**Stored rows**
● ● ●
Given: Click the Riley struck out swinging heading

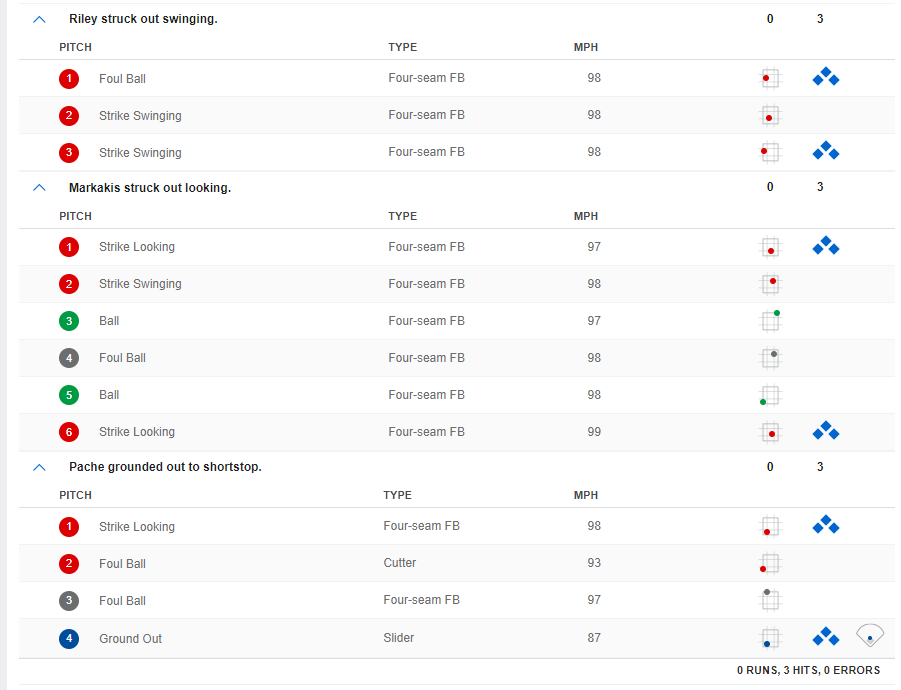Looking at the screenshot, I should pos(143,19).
● ● ●
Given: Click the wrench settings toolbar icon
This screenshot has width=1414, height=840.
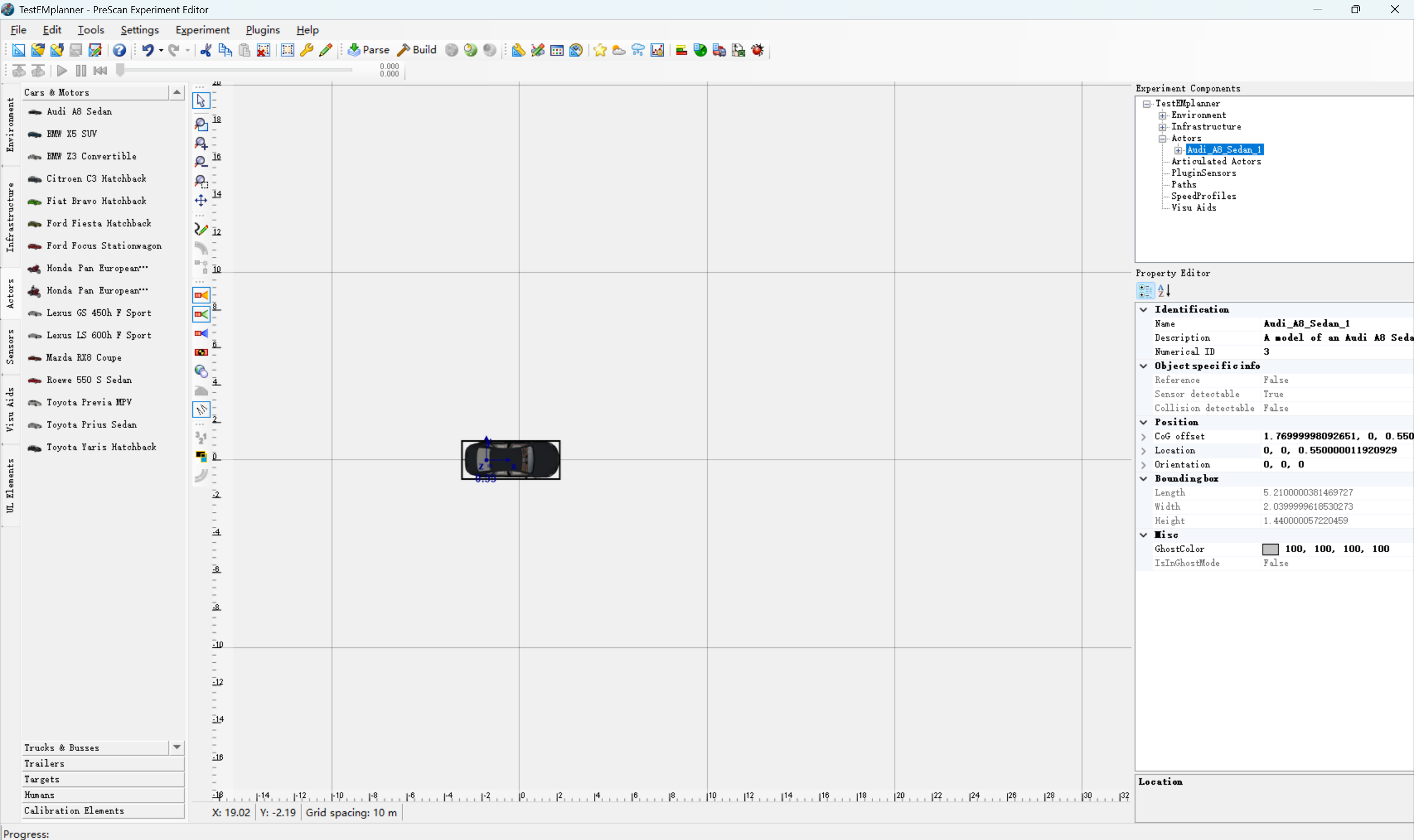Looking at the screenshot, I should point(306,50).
● ● ●
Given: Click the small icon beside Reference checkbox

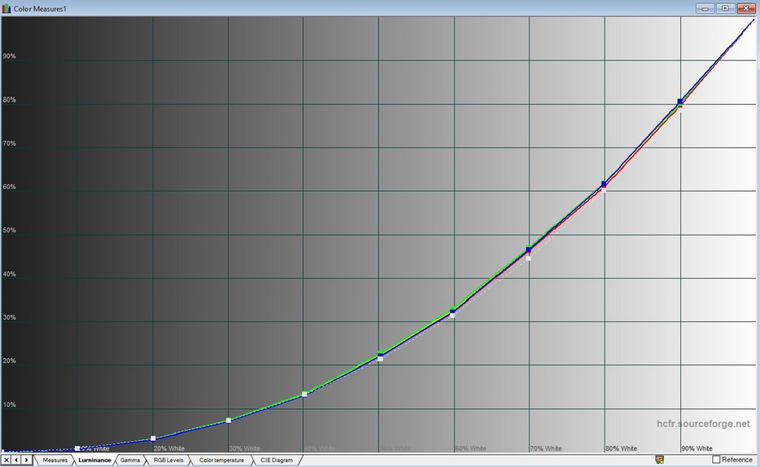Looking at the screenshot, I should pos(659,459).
● ● ●
**Given task**
Render the material as a numbered list, starting with the line that contains "Given: Click the small" and going on through the line that contains "Looking at the screenshot, I should pos(659,459).". Skip blank lines and leave out the picture.

**Response below**
1. Given: Click the small icon beside Reference checkbox
2. Looking at the screenshot, I should pos(659,459).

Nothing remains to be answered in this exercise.